begin
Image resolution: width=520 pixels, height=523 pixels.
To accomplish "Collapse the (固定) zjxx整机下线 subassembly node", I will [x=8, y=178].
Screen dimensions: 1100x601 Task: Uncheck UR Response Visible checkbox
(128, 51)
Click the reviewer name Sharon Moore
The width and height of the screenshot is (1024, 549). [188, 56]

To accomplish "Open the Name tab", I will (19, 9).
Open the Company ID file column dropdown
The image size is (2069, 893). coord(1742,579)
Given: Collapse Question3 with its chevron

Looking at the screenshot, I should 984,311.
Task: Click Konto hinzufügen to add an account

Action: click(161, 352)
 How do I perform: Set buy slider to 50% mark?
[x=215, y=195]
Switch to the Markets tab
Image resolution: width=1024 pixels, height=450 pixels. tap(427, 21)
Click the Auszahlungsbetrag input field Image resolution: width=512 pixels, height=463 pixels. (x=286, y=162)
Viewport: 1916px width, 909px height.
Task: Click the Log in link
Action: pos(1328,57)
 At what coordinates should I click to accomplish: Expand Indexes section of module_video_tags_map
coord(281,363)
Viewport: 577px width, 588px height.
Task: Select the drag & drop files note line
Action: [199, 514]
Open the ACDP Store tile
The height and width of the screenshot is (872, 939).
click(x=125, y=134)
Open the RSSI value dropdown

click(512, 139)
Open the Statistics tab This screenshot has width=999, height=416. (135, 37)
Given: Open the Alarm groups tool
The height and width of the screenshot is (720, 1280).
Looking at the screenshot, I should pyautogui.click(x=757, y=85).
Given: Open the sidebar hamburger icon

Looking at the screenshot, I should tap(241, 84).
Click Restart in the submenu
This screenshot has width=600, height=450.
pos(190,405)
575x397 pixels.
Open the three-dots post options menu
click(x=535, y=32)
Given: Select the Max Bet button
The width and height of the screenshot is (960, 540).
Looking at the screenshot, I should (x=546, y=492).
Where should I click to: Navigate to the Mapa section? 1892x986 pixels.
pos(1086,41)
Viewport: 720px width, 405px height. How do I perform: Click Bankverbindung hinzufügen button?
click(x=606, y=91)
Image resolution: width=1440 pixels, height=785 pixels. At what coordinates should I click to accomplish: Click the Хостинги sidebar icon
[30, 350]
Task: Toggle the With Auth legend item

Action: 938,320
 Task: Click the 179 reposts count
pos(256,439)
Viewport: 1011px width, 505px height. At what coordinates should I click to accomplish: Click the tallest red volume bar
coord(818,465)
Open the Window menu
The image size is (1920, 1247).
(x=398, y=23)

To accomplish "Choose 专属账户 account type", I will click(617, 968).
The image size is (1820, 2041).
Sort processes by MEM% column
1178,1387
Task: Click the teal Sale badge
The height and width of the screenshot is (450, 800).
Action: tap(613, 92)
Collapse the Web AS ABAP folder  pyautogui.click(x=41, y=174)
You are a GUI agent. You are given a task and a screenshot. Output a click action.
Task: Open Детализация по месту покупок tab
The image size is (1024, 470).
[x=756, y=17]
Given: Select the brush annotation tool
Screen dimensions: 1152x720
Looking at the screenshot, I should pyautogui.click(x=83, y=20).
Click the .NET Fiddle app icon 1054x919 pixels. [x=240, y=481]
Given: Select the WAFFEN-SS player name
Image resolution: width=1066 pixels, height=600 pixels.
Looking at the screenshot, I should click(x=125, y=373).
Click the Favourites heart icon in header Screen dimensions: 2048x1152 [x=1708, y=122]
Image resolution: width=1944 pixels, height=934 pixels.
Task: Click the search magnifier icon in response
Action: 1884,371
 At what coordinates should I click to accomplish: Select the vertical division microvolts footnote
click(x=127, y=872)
end
Copy every row above word for word, with no changes.

EXPECTED ANSWER
Image resolution: width=520 pixels, height=523 pixels.
To accomplish "Collapse the (固定) zjxx整机下线 subassembly node", I will [x=8, y=178].
Screen dimensions: 1100x601 Task: Uncheck UR Response Visible checkbox
(128, 51)
Click the reviewer name Sharon Moore
The width and height of the screenshot is (1024, 549). [188, 56]

To accomplish "Open the Name tab", I will (19, 9).
Open the Company ID file column dropdown
The image size is (2069, 893). coord(1742,579)
Given: Collapse Question3 with its chevron

Looking at the screenshot, I should 984,311.
Task: Click Konto hinzufügen to add an account

Action: click(161, 352)
 How do I perform: Set buy slider to 50% mark?
[x=215, y=195]
Switch to the Markets tab
Image resolution: width=1024 pixels, height=450 pixels. tap(427, 21)
Click the Auszahlungsbetrag input field Image resolution: width=512 pixels, height=463 pixels. (x=286, y=162)
Viewport: 1916px width, 909px height.
Task: Click the Log in link
Action: pos(1328,57)
 At what coordinates should I click to accomplish: Expand Indexes section of module_video_tags_map
coord(281,363)
Viewport: 577px width, 588px height.
Task: Select the drag & drop files note line
Action: [199, 514]
Open the ACDP Store tile
The height and width of the screenshot is (872, 939).
click(x=125, y=134)
Open the RSSI value dropdown

click(512, 139)
Open the Statistics tab This screenshot has width=999, height=416. (135, 37)
Given: Open the Alarm groups tool
The height and width of the screenshot is (720, 1280).
Looking at the screenshot, I should pyautogui.click(x=757, y=85).
Given: Open the sidebar hamburger icon

Looking at the screenshot, I should tap(241, 84).
Click Restart in the submenu
This screenshot has width=600, height=450.
pos(190,405)
575x397 pixels.
Open the three-dots post options menu
click(x=535, y=32)
Given: Select the Max Bet button
The width and height of the screenshot is (960, 540).
Looking at the screenshot, I should (x=546, y=492).
Where should I click to: Navigate to the Mapa section? 1892x986 pixels.
pos(1086,41)
Viewport: 720px width, 405px height. How do I perform: Click Bankverbindung hinzufügen button?
click(x=606, y=91)
Image resolution: width=1440 pixels, height=785 pixels. At what coordinates should I click to accomplish: Click the Хостинги sidebar icon
[30, 350]
Task: Toggle the With Auth legend item

Action: 938,320
 Task: Click the 179 reposts count
pos(256,439)
Viewport: 1011px width, 505px height. At what coordinates should I click to accomplish: Click the tallest red volume bar
coord(818,465)
Open the Window menu
The image size is (1920, 1247).
(x=398, y=23)

To accomplish "Choose 专属账户 account type", I will click(617, 968).
The image size is (1820, 2041).
Sort processes by MEM% column
1178,1387
Task: Click the teal Sale badge
The height and width of the screenshot is (450, 800).
Action: tap(613, 92)
Collapse the Web AS ABAP folder  pyautogui.click(x=41, y=174)
You are a GUI agent. You are given a task and a screenshot. Output a click action.
Task: Open Детализация по месту покупок tab
The image size is (1024, 470).
[x=756, y=17]
Given: Select the brush annotation tool
Screen dimensions: 1152x720
Looking at the screenshot, I should pyautogui.click(x=83, y=20).
Click the .NET Fiddle app icon 1054x919 pixels. [x=240, y=481]
Given: Select the WAFFEN-SS player name
Image resolution: width=1066 pixels, height=600 pixels.
Looking at the screenshot, I should click(x=125, y=373).
Click the Favourites heart icon in header Screen dimensions: 2048x1152 [x=1708, y=122]
Image resolution: width=1944 pixels, height=934 pixels.
Task: Click the search magnifier icon in response
Action: 1884,371
 At what coordinates should I click to accomplish: Select the vertical division microvolts footnote
click(x=127, y=872)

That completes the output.